BEGIN Text block
We’re tied into EU rules of course, and into the European Central Bank’s response to inflation. Their nudge approach to interest rates won’t do much to tamper the runaway rise in the cost of living, and their Green energy policies are driving that crisis to an extent that most commentators would rather ignore.
But it’s not just health and housing and cost of living, nothing seems to work properly anymore.
The delay in issuing passports is absurd, the queues in Dublin airport ridiculous, the fact that Kerry footballers can’t find hotel accommodation is risible. No-one can get hotel rooms actually, social media is full of posts from people who need to book a place to stay in Dublin while they undergo essential medical treatment and can’t afford the eye-popping rates.
The main thoroughfare in our capital, O’Connell Street, is a kip and an embarrassment with one TD saying there was a “dangerous level of unprovoked and gratuitous violence” being perpetrated against people minding their own business. Some of this is likely being driven by the surge in the use of crack cocaine – with a 400% rise in the number of people seeking treatment for addiction to the drug in recent years according to the Health Research Board .
The government, of course, can’t fix any of this. It doesn’t seem to actually fix anything any more. It just delivers an endless succession of virtue signalling measures like insisting we can take 200,000 Ukrainians and give every refugee their own-key accommodation, even as our own homeless people die in tents or freeze to death metres from the Dáil.
The country feels less safe too, less kind, more dangerous. In the past six months alone, a beautiful young woman, Ashling Murphy was brutally murdered in broad daylight in a country town. Two men, Aidan Moffitt and Michael Snee, were violently hacked to death in Sligo. An elderly pensioner, Tom Niland, was ‘beaten to a pulp’ by a masked gang who attacked him in his own home during a burglary. His cousin told local media: “I think they stamped on his head, the injuries are grotesque.”
Rape and sexual assault figures have persistently climbed since 2015. There are endless media discussions around consent and women’s safety but we are not feeling safer. Most of the depraved young men who were found guilty of a gang rape of a 17-year old girl in Offaly pleaded their innocence. They didn’t seem to think they had done anything wrong. That was perhaps the most terrifying insight from the trial.
END Text block
**Work instruction 1**
For the piece on Ireland's problems, say whether each statement agrees with it. Give yes or no for each, quoting the words that decide it. (a) The Health Research Board reports a 400% rise in people seeking treatment for crack cocaine addiction. (b) Aidan Moffitt and Michael Snee were killed in Offaly. (c) Rape and sexual assault figures have fallen since 2015.
**Work instruction 2**
List every person named in the piece on Ireland's problems.
**Work instruction 3**
Carry the piece on Ireland's problems forward from its last sentence.
The items after this piece are separate material and have nothing to do with it.
BEGIN Recorded data
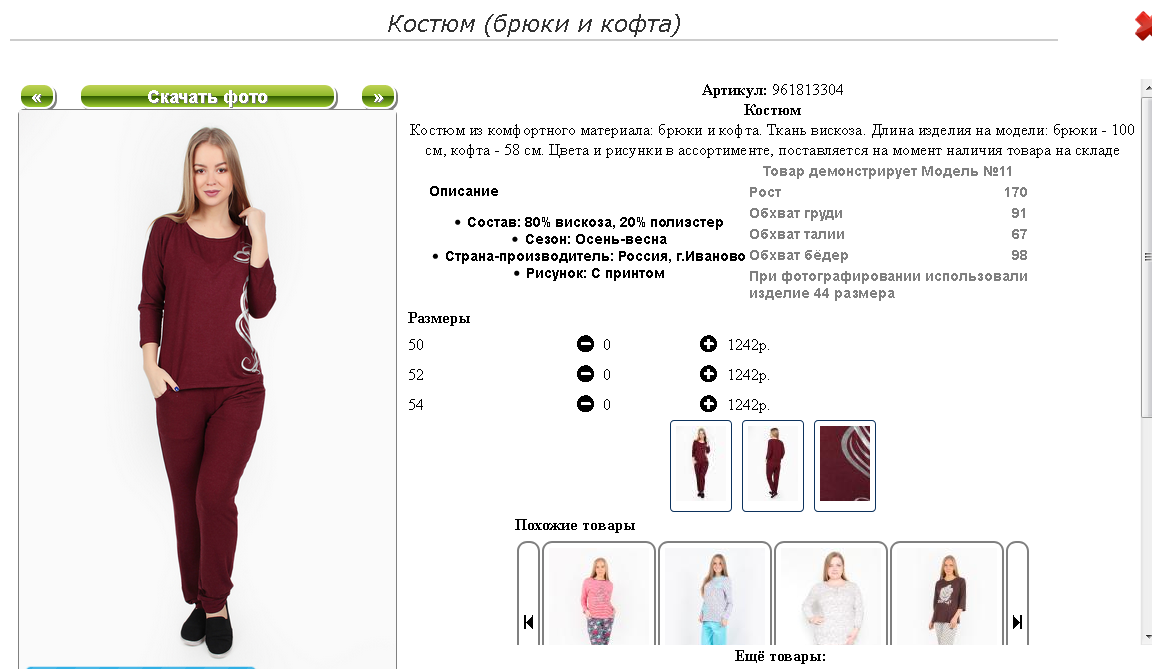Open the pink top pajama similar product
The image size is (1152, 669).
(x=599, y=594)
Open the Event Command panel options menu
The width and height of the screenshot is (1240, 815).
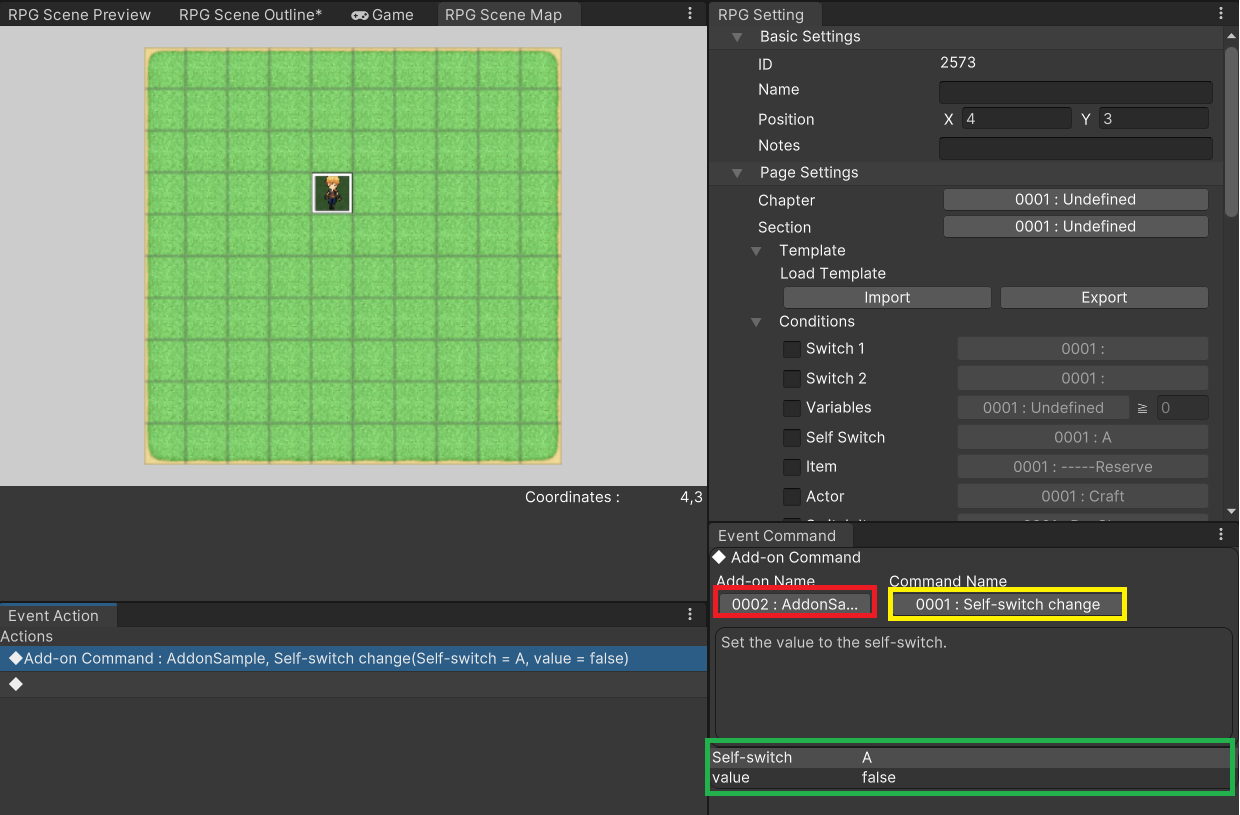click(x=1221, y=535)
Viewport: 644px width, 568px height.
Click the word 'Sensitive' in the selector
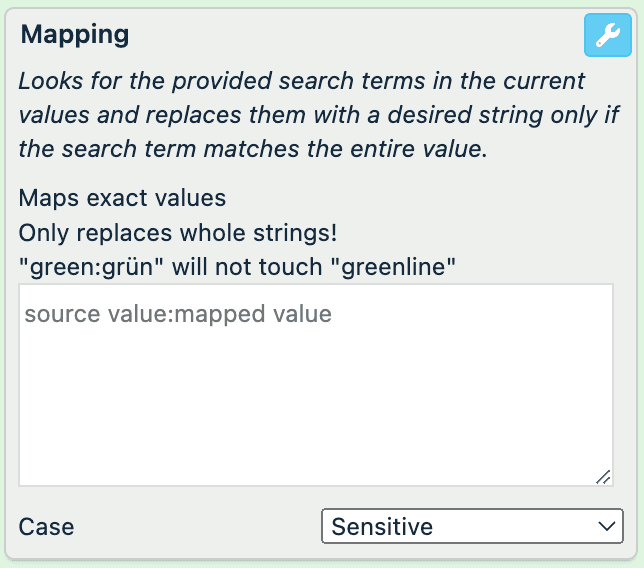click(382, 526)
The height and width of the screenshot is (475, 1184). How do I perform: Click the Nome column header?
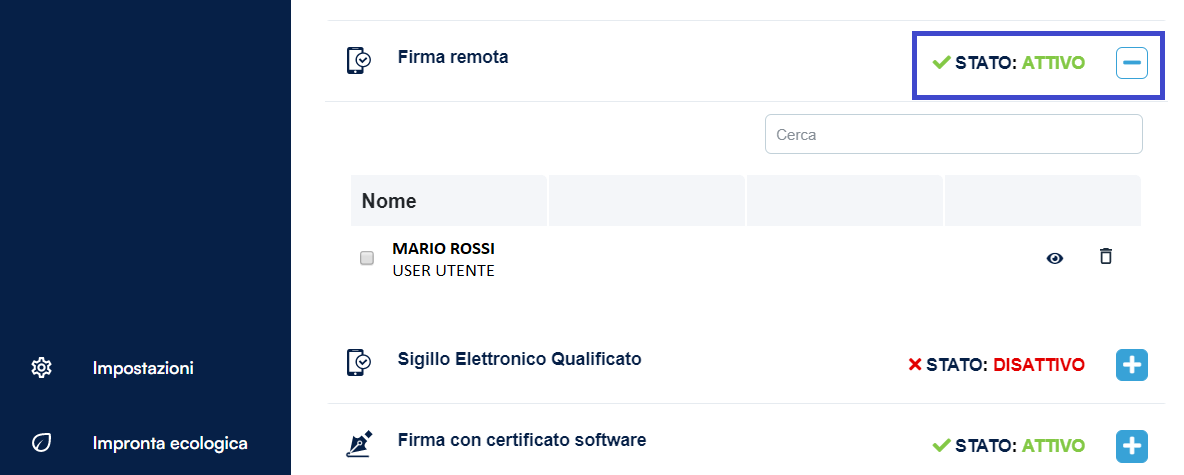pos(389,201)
END Recorded data
BEGIN Recorded data
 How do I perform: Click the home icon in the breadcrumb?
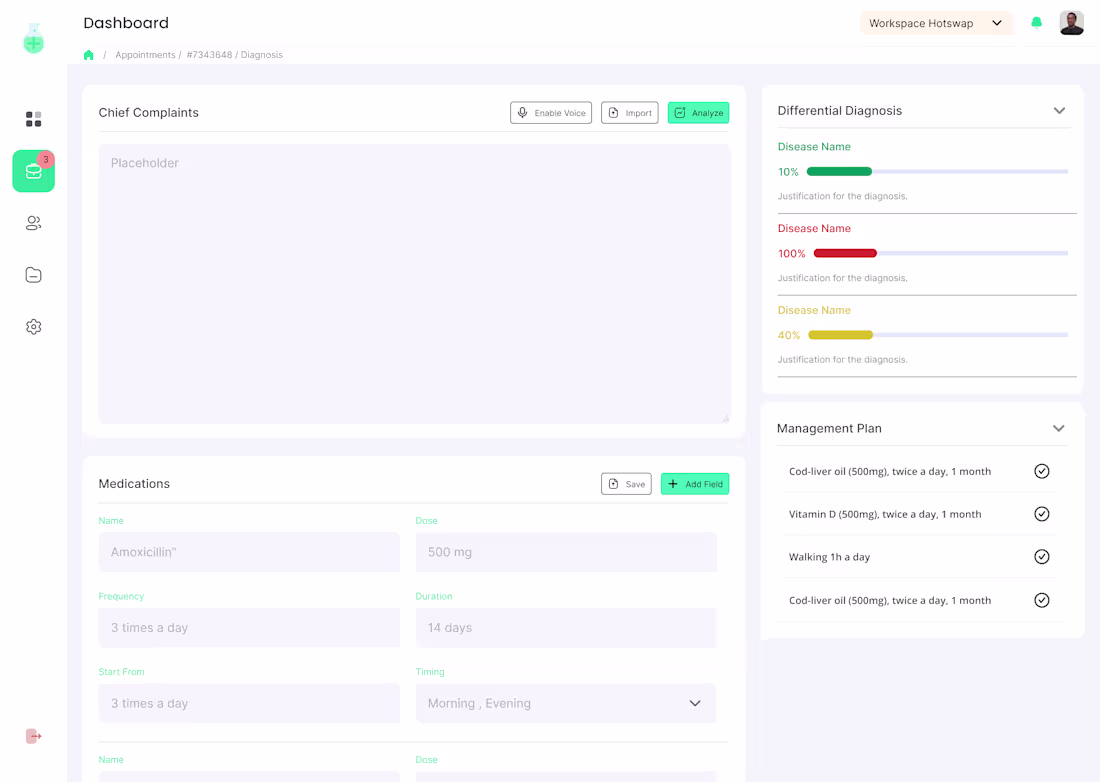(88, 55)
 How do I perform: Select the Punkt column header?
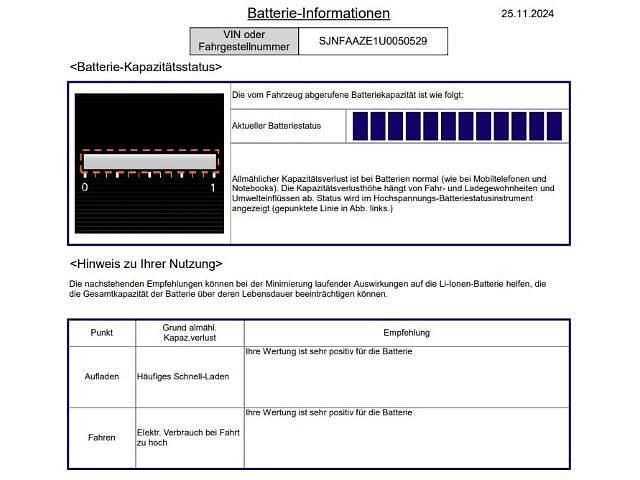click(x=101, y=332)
END Recorded data
**Exercise result 1**
(a) Yes: "with a 400% rise in the number of people seeking treatment for addiction to the drug in recent years according to the Health Research Board"
(b) No: "were violently hacked to death in Sligo"
(c) No: "Rape and sexual assault figures have persistently climbed since 2015"

**Exercise result 2**
Ashling Murphy, Aidan Moffitt, Michael Snee, Tom Niland

**Exercise result 3**
And we are paying through the nose for the privilege of living in a country that seems to be slowly unravelling. The national debt is an eye-watering €240 billion – almost €50,000 for every man, woman and child, or €68,500 for each taxpayer.
Bailing out the banks added €68 billion to the national debt in 2008, adopting the most cautious approach possible to Covid slapped another €33 billion to the running total, and we’re told that supporting Ukrainian refugees will mean spending another €3 billion.
Yet now families, some of whom are becoming increasingly desperate, are being told by Heather Humphries that there is no magic money tree. Suddenly, fiscal rectitude is the new mantra.
Its as if no-one is really in charge – at least not thinking adults who might make a plan beyond the next election
There’s a sense, too, that things might even get worse. This week on RTÉ, one presenter warned that a “winter of discontent” might lie ahead as workers understandably threaten strike when faced with a pay rise of 2% while a loaf of bread is up 20%.
At this point, it would seem unsurprising if the government told us to eat cake instead.
The country feels like it is falling apart at the seams. At this point the real question is who will fix it? Neither the government nor opposition would give cause for optimism. Perhaps the answer lies with the people.